* _Text passage_:
<<<<

Those were the good old days, before a wave of off-the-field scandal and realignment uncertainty engulfed the sport, the real-time drama distracting everyone from the annual end-of-season headaches.

But with the release of the B.C.S. standings Sunday night, the potential for college football’s season to end with a lot of unhappy undefeated teams became clear. There are nine undefeated teams that could make a case that they should play for the title — sorry, No. 19 Houston, you’re not one of them — and yet another awkward finish appears likely.

But perhaps more important, with so much big-picture change brewing, the biggest question among the sport’s administrators is whether the shifts in conferences’ makeup will result in significant changes to the B.C.S.

As the tumult of conference expansion has defined the past three months, the B.C.S. coordinator, Bill Hancock, has been calling commissioners and administrators to brainstorm about potential changes. The B.C.S. contract expires at the end of the 2013 regular season, and Hancock said a mechanism had been set up for B.C.S. leadership to discuss potential changes. Hancock said changes would be determined in the next calendar year, as they have to be prepared to be presented to ESPN for its exclusive negotiation window by next fall.

“Because it is so early in the process, it wouldn’t be appropriate to even try to describe the general direction right now, except to say that I am hearing little to no sentiment for an F.C.S.-style playoff,” Hancock wrote in an e-mail Sunday. He was referring to the Football Championship Subdivision, which has a playoff format for its national title.

Hancock added that the integrity of the regular season and the bowl experience were priorities to be preserved, which are familiar talking points. The party line from university presidents has always been that a playoff in college football would interfere with academics, spoil the regular season and professionalize a sport that is having difficulty rationalizing its vestiges of amateurism.

>>>>

* _Requirement_: Reproduce the portion of the B.C.S. article that opens with the words containing "But with the" and closes with "finish appears likely.".

[Rows on where targets appear]
<<<<

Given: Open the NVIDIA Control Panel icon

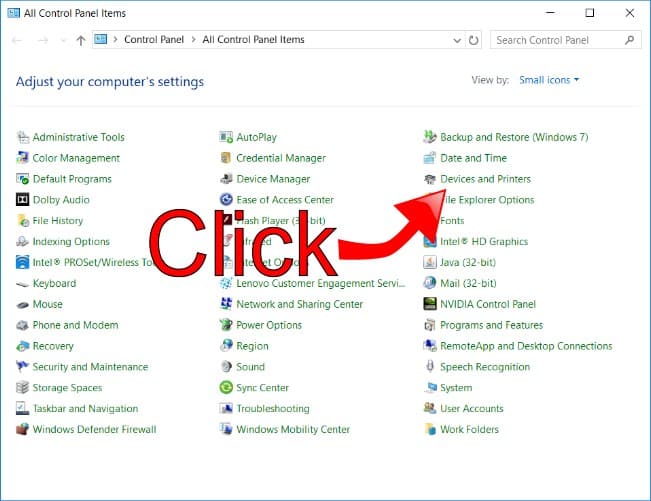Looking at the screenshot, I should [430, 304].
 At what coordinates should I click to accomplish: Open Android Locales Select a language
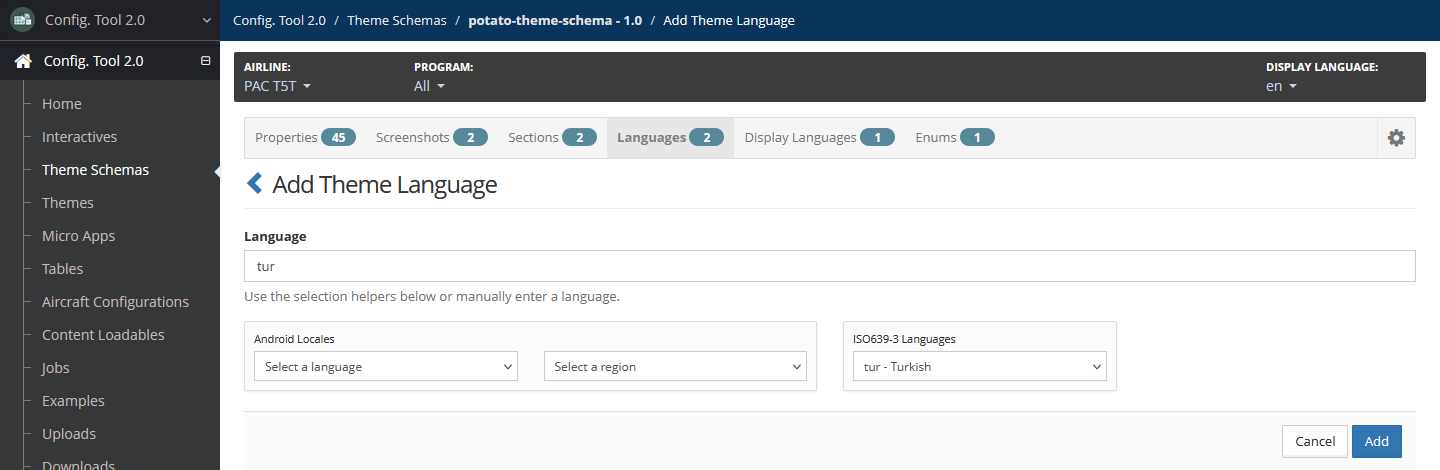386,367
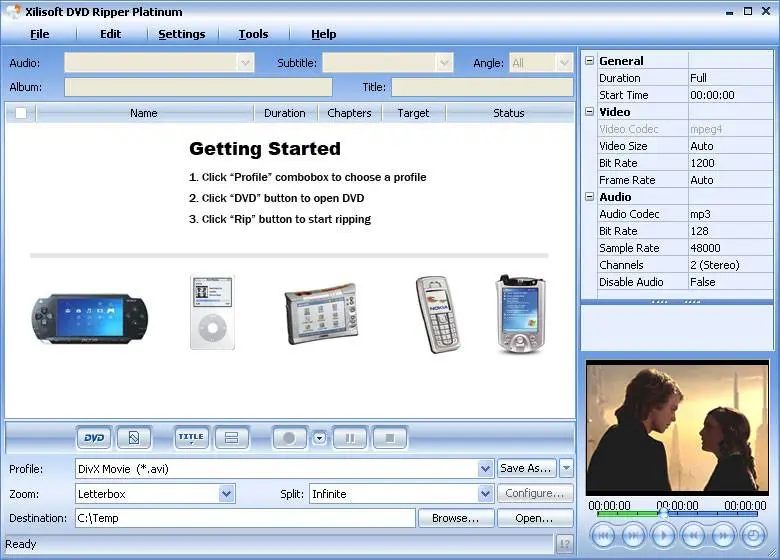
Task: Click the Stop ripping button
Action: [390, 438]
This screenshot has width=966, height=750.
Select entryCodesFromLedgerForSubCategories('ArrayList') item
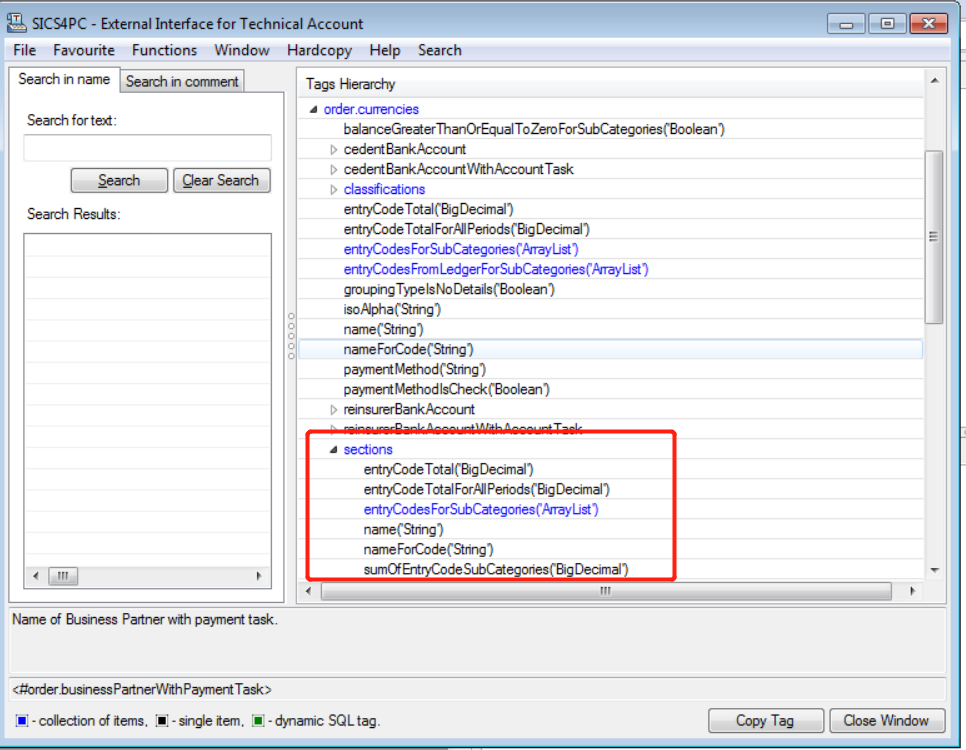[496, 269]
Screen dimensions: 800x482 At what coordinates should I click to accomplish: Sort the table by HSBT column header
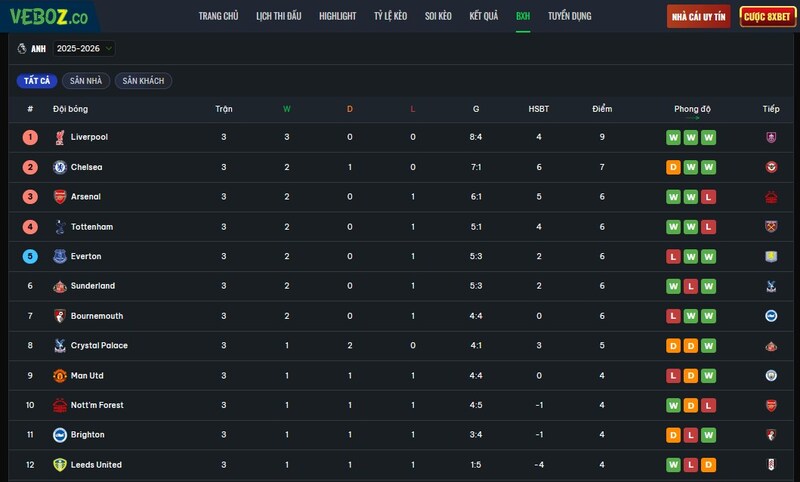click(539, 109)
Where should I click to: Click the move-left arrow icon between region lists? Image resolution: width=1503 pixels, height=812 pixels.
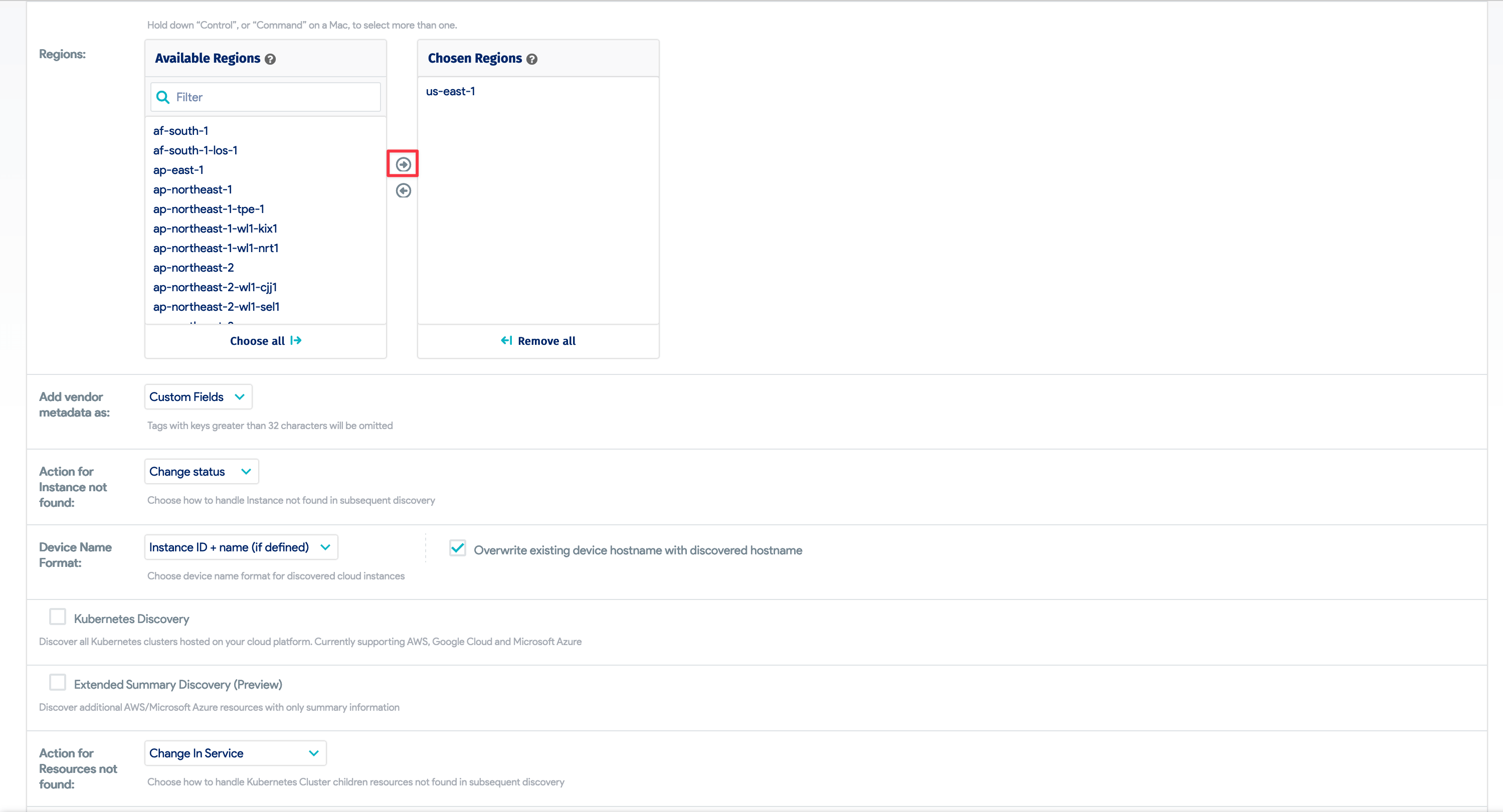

>>>>

* _Exercise answer_:
But with the release of the B.C.S. standings Sunday night, the potential for college football’s season to end with a lot of unhappy undefeated teams became clear. There are nine undefeated teams that could make a case that they should play for the title — sorry, No. 19 Houston, you’re not one of them — and yet another awkward finish appears likely.